Ia menilai pertumbuhan ekonomi yang tinggi akan kehilangan makna apabila tidak mampu menekan kemiskinan, mengurangi pengangguran, dan meningkatkan daya beli masyarakat.
Dalam analisisnya, kualitas pertumbuhan ekonomi harus menjadi perhatian utama pemerintah, bukan hanya mengejar besarnya angka Produk Domestik Bruto (PDB).
“Pertumbuhan ekonomi yang sehat adalah pertumbuhan yang mampu menciptakan kesejahteraan masyarakat secara luas dan mengurangi ketimpangan sosial,” jelasnya.
Mahfud juga menyoroti target nilai tukar rupiah pada kisaran Rp16.800 hingga Rp17.500 per dolar AS yang tercantum dalam KEM PPKF 2027.
Menurutnya, hal itu menunjukkan pemerintah masih harus menghadapi tekanan ekonomi global yang cukup berat.
Ia menilai pelemahan rupiah memang dapat mendorong ekspor nasional, namun di sisi lain juga berpotensi meningkatkan biaya impor dan menekan daya beli masyarakat.
Karena itu, pemerintah dituntut mampu menjaga keseimbangan antara optimisme pembangunan dan stabilitas ekonomi nasional.
Mahfud menegaskan, Indonesia sebenarnya memiliki modal besar untuk tumbuh lebih cepat, mulai dari bonus demografi, kekayaan sumber daya alam, besarnya pasar domestik, hingga posisi strategis di kawasan global.

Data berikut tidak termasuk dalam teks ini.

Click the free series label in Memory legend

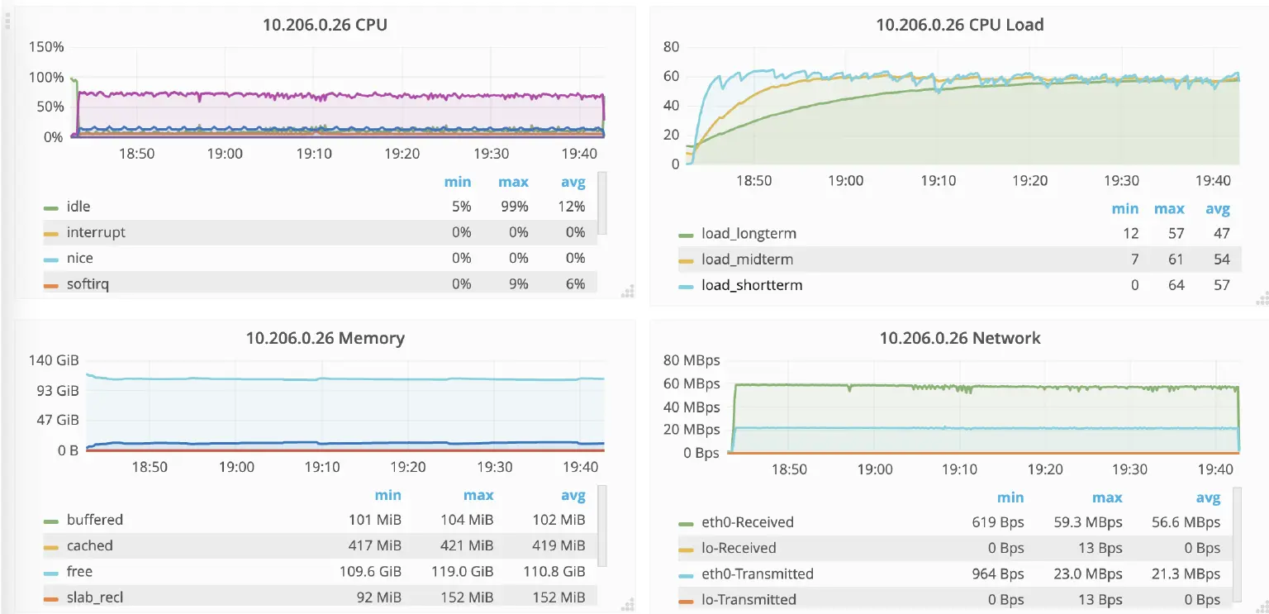click(x=79, y=572)
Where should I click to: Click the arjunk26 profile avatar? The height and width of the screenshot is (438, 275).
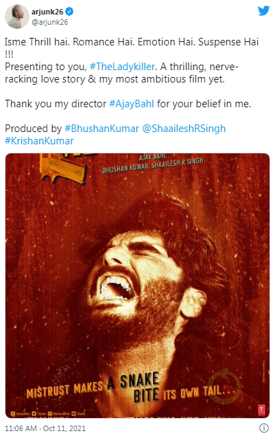pos(17,17)
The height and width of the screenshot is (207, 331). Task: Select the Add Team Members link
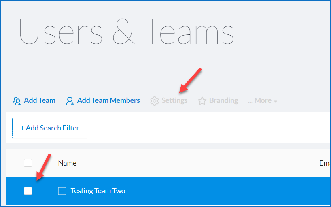108,100
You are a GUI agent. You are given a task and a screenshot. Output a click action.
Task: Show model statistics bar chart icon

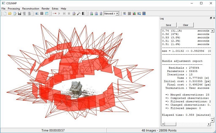pos(134,14)
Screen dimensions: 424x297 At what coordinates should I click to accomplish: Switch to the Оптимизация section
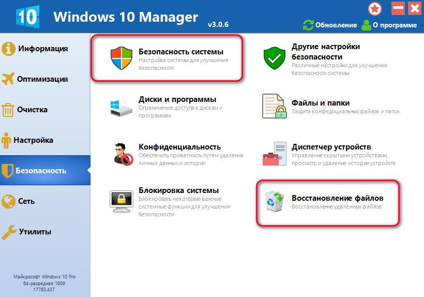click(x=42, y=79)
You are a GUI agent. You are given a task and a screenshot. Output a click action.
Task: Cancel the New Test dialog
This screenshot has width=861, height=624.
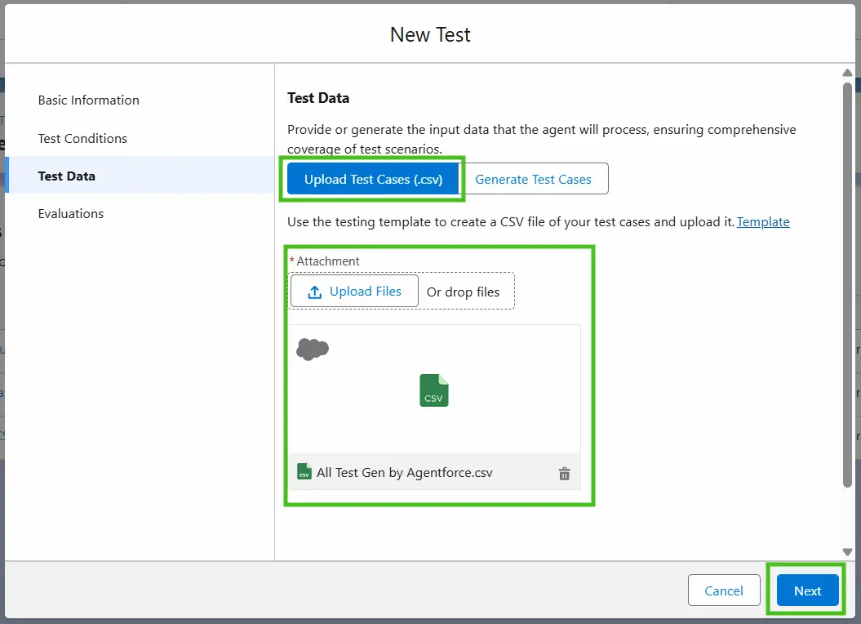724,591
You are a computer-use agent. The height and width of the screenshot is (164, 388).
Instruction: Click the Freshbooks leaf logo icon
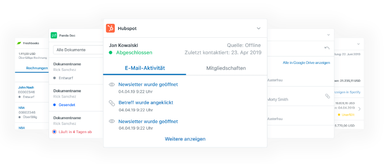coord(19,43)
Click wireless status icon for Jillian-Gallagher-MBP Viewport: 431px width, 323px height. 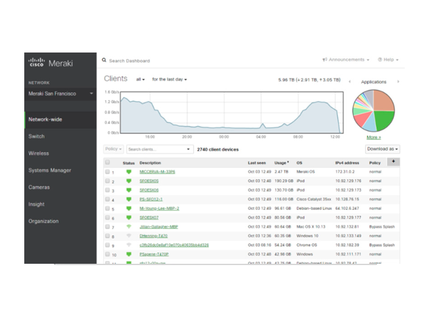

Namun seluruh potensi tersebut, kata dia, hanya dapat dimaksimalkan apabila pemerintah mampu menghadirkan kebijakan ekonomi yang konsisten, reformasi yang berkelanjutan, serta iklim usaha yang mampu meningkatkan kepercayaan publik dan dunia investasi.
“Sekarang masyarakat menunggu pembuktian nyata apakah target pertumbuhan ekonomi tinggi itu benar-benar bisa diwujudkan menjadi kesejahteraan rakyat,” pungkasnya.(Yah/Eno).